### [Exercise description]
The response should be an exact transcription of the data below, free of images.

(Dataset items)

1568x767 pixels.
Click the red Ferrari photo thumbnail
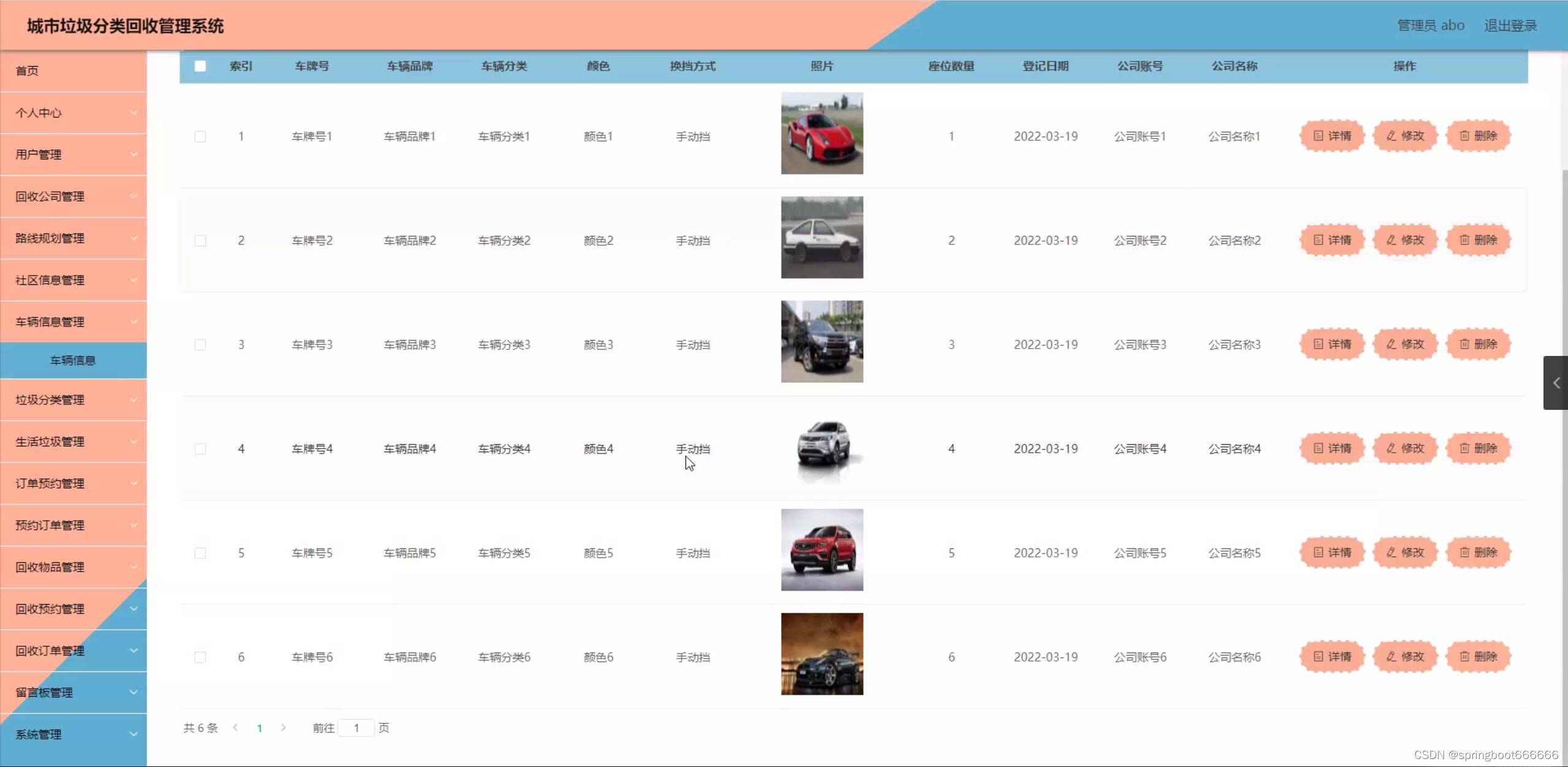point(821,134)
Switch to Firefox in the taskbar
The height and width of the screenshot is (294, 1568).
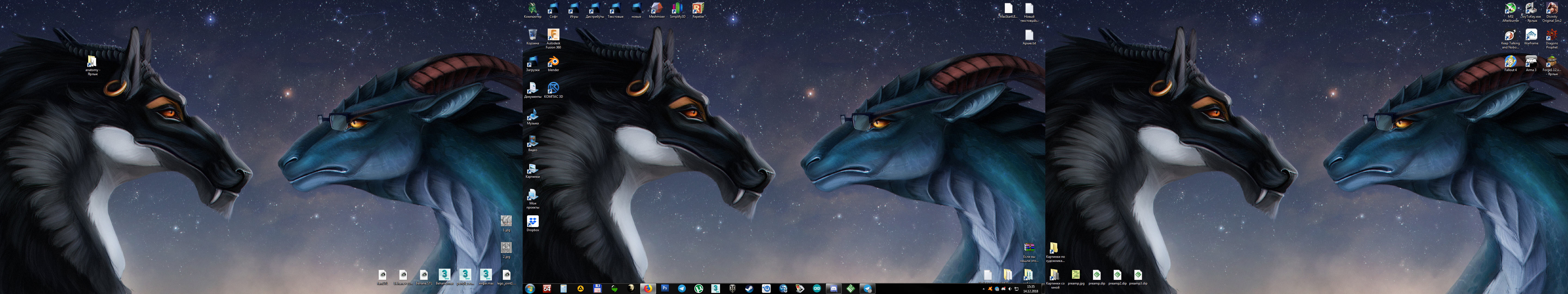click(x=648, y=289)
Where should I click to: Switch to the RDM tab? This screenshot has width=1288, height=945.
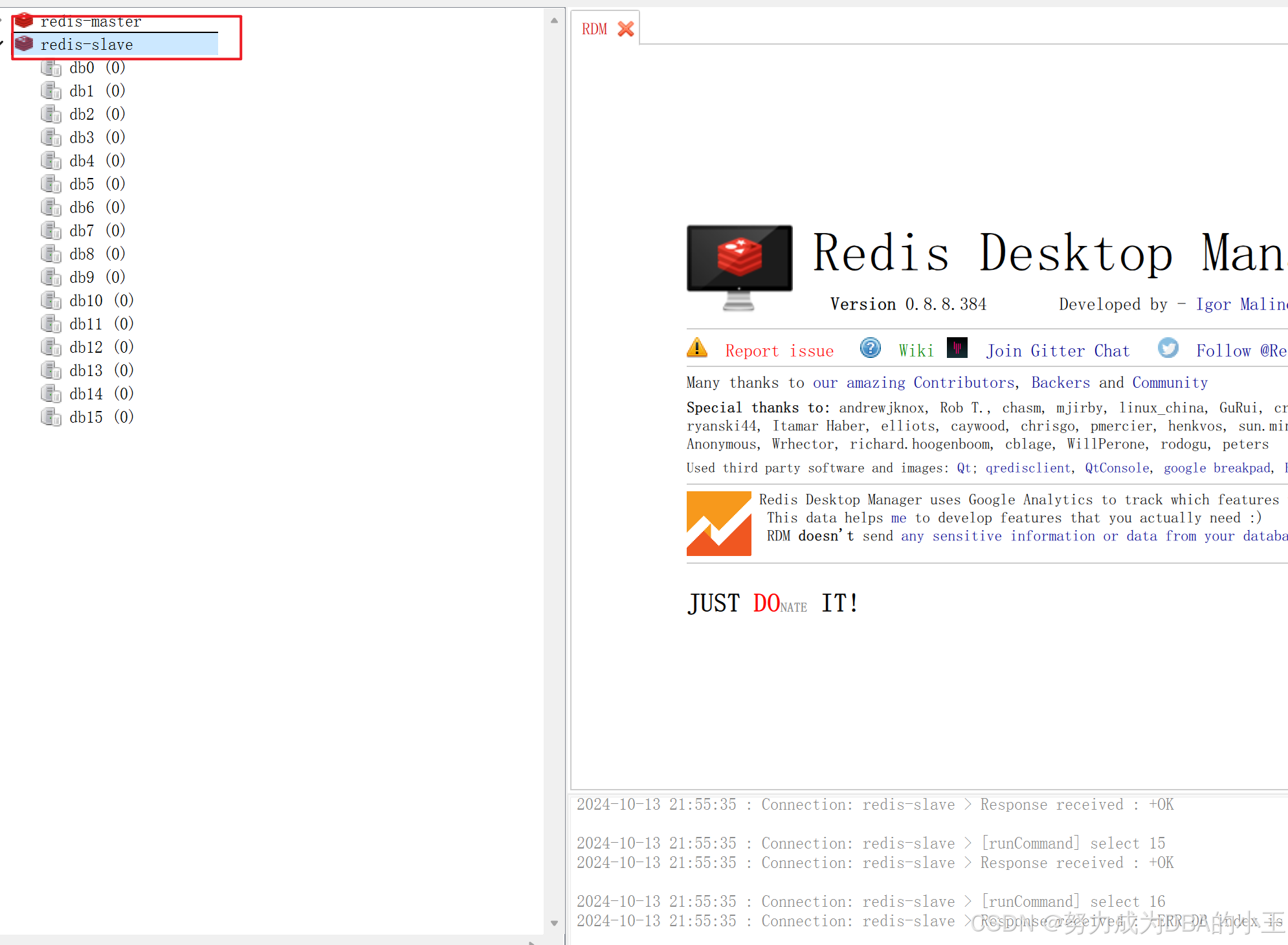tap(594, 29)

### [Written solution]
1568x767 pixels.
Click the red Ferrari photo thumbnail
point(821,134)
Switch to Firefox in the taskbar
The height and width of the screenshot is (294, 1568).
click(x=648, y=289)
Where should I click to: Switch to the RDM tab? This screenshot has width=1288, height=945.
tap(594, 29)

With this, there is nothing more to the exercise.